The new research,in the New England Journal of Medicine, is unlikely to end the long-running debate in the medical community over if and when surgery to remove the prostate is needed — particularly since the men in the study were diagnosed before the sensitive prostate-specific antigen (PSA) test was widely implemented to detect prostate cancer in its early stages.
The findings are the latest to come out of a 23-year-long, ongoing study comparing radical prostatectomy versus watchful waiting in 695 men who had been diagnosed with localized prostate cancer.
Between 1989 and 1999, researchers randomly assigned these men to either receive prostatectomy or not. The study found that those younger than 65 who underwent surgery to remove their prostates had a 15.8 percent lower risk of dying from prostate cancer than patients who had not had surgery. They also had a 25.5 percent lower risk of dying from any cause, as well as a 15.8 percent lower risk of the disease having spreading to other organs.
“Our results suggest that surgery may be more beneficial to younger men,” said study author Jennifer Rider, assistant professor of epidemiology at the Harvard University School of Public Health. Rider added that the men under 65 who had their prostates removed were also less likely to need radiation or chemotherapy.
The trial, funded by the Swedish Cancer Society and the U.S. National Institutes of Health, is the first of its kind to entail such an extended follow-up.

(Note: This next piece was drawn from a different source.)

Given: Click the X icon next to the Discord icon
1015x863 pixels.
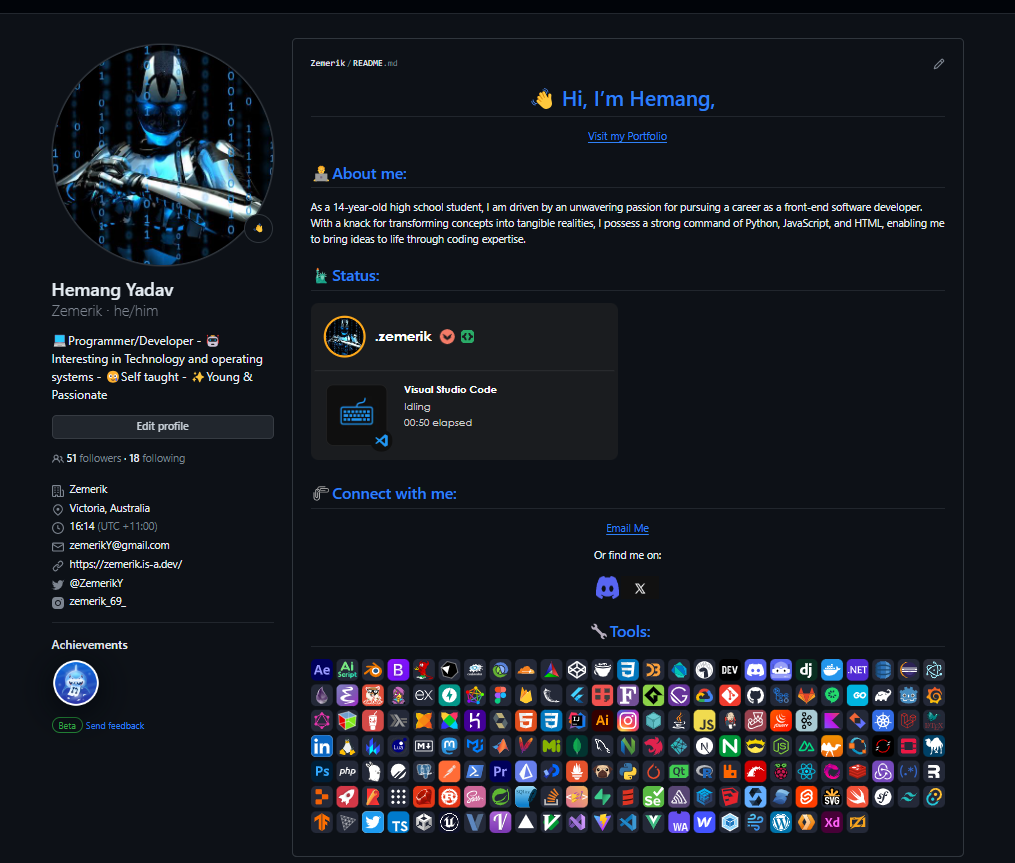Looking at the screenshot, I should tap(640, 588).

Urologists not involved with the research said the findings were important, particularly at a time when many men have concerns about the side effects of going under the knife for prostate cancer.
“This study makes a world of a difference,” said Dr. David B. Samadi, chairman of urology at Lenox Hill Hospital in New York City.
Samadi added that in the years since the study began, the operations to remove the prostate have become more refined.
“Surgery has become much improved,” he said. “ We’ve come a long way.”
“The important finding is that the benefits of surgery have increased over the course of time,” said Dr. Philip Kantoff, director of genitourinary oncology at Dana-Farber Cancer Institute in Boston.
But Dr. Otis Brawley, chief medical officer for the American Cancer Society, said that the results should be interpreted with caution, particularly since the study dealt with men who were not diagnosed using a PSA test – currently the common early detection method used in the U.S.
“That is a very different population from men in the U.S., where PSA screening means most cancers are caught at a much earlier stage,” he said in a statement to ABC News. The concern is that using prostate-removing surgery to treat these very early cancers may not be the best option, as it could mean a drastic surgery to remove a prostate that would never have presented a life-threatening problem.
And Dr. Lee Green, professor of family medicine at the University of Michigan, said more research will be needed before men facing a prostate cancer diagnosis get definite answers to the questions they have.
“It doesn’t prove that radical prostatectomy is better than less radical procedures, and it doesn’t prove that surgery is better than chemotherapy,” Green said. “It just says that surgery is better than doing nothing.”